概述
若要为用户创建或编辑的Microsoft 365组强制实施一致的命名约定,请在Microsoft Entra ID中为组织设置组命名策略。 例如,可以使用命名策略传达组的功能、成员身份、地理区域或创建组的人员。 使用命名策略还可帮助对通讯簿中的组分类。 可以使用策略来阻止组名称和别名中使用特定字词。
重要
使用 Microsoft Entra ID 命名策略管理 Microsoft 365 组时需要拥有 Microsoft Entra ID P1 许可证或 Microsoft Entra 基本 EDU 许可证,但不一定要为每个属于一个或多个 Microsoft 365 组的独特用户分配这些许可证。
命名策略应用于创建或编辑跨工作负荷创建的组,例如,Outlook、Microsoft Teams、SharePoint、Exchange或 Planner,即使没有进行编辑更改。 它同时适用于群组名称和群组别名。 如果在 Microsoft Entra ID 中设置命名策略,并且已有现有的Exchange组命名策略,则会在组织中强制实施Microsoft Entra ID命名策略。
配置组命名策略后,策略将应用于用户创建的新Microsoft 365组。 命名策略不会应用到某些目录角色,例如全局管理员或用户管理员。 (有关从组命名策略中免除的角色的完整列表,请参阅“角色和权限”部分。

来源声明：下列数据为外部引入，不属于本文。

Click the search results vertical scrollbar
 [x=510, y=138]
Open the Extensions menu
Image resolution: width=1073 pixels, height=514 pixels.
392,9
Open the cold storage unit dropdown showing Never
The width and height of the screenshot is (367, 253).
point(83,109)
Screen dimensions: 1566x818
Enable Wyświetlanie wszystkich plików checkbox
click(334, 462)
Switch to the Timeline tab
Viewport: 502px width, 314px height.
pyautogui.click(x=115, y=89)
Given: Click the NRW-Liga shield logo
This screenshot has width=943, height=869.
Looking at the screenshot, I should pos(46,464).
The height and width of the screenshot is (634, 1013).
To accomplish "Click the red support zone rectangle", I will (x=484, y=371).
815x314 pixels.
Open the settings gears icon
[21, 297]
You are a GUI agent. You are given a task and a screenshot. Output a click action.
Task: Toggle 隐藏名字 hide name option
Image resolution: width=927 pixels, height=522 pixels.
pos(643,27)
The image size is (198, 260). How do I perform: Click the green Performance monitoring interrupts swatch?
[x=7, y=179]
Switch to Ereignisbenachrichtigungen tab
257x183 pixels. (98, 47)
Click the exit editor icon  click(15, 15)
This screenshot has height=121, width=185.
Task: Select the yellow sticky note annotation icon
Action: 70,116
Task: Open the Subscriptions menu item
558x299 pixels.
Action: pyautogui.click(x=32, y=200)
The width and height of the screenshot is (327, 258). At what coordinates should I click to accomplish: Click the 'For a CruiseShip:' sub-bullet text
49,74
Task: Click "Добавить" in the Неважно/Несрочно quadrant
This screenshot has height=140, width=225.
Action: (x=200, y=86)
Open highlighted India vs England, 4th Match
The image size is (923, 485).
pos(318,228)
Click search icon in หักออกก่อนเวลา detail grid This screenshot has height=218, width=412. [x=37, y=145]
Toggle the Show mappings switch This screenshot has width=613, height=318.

对于现有Microsoft 365组,在配置时不会立即应用策略。 组所有者完成这些组的组名称编辑后,即使未作出任何更改,命名策略也会强制执行。
命名策略功能
可通过两种不同方式对组强制执行命名策略:
- 前缀-后缀命名策略:可以定义前缀或后缀,然后系统会自动添加这些前缀或后缀,以对组强制执行命名约定。 例如,在组名
GRP_CHINA_My Group_Engineering中,前缀为GRP_CHINA_,后缀为_Engineering。 - 自定义阻止字词:可上传一组特定于组织的阻止字词,将在用户创建的组中阻止这些字词。 例如,可以使用
Payroll,CEO,HR。
前后缀命名策略
命名约定的一般结构是 Prefix[GroupName]Suffix。 虽然可以定义多个前缀和后缀,但设置中仅可包含一个 [GroupName] 实例。 前缀或后缀可以是固定字符串,也可以是根据创建组的用户替换的用户属性(例如 [Department])。 包括组名称在内的前缀和后缀字符串允许的总字符数为 63 个字符。
前缀和后缀可包含组名和组别名中支持的特殊字符。 如果前缀或后缀中有任何组别名不支持的字符,这些字符仍可应用于组名,但会从组别名中移除。 由于存在此限制,应用于组名的前缀和后缀与应用于组别名的前缀和后缀可能有所不同。
固定字符串
使用字符串,可更轻松地扫描和区分全局地址列表和左侧组工作负荷导航链接中的组。 一些常见的前缀是 Grp_Name、#Name 和 _Name 等关键字。
用户属性
你可以使用属性来帮助自己和用户识别组是为哪个部门、办公室或地理区域创建的。 例如,如果将命名策略定义为 PrefixSuffixNamingRequirement = "GRP [GroupName] [Department]" 和 User's department = Engineering, 然后,强制的组名称可能是 "GRP My Group Engineering." 支持的Microsoft Entra属性为 \[Department\]、\[Company\]、\[Office\]、\[StateOrProvince\]、\[CountryOrRegion\] 和 \[Title\]。 不受支持的用户属性会被视为固定字符串。 示例为 "\[postalCode\]"。 不支持扩展属性和自定义属性。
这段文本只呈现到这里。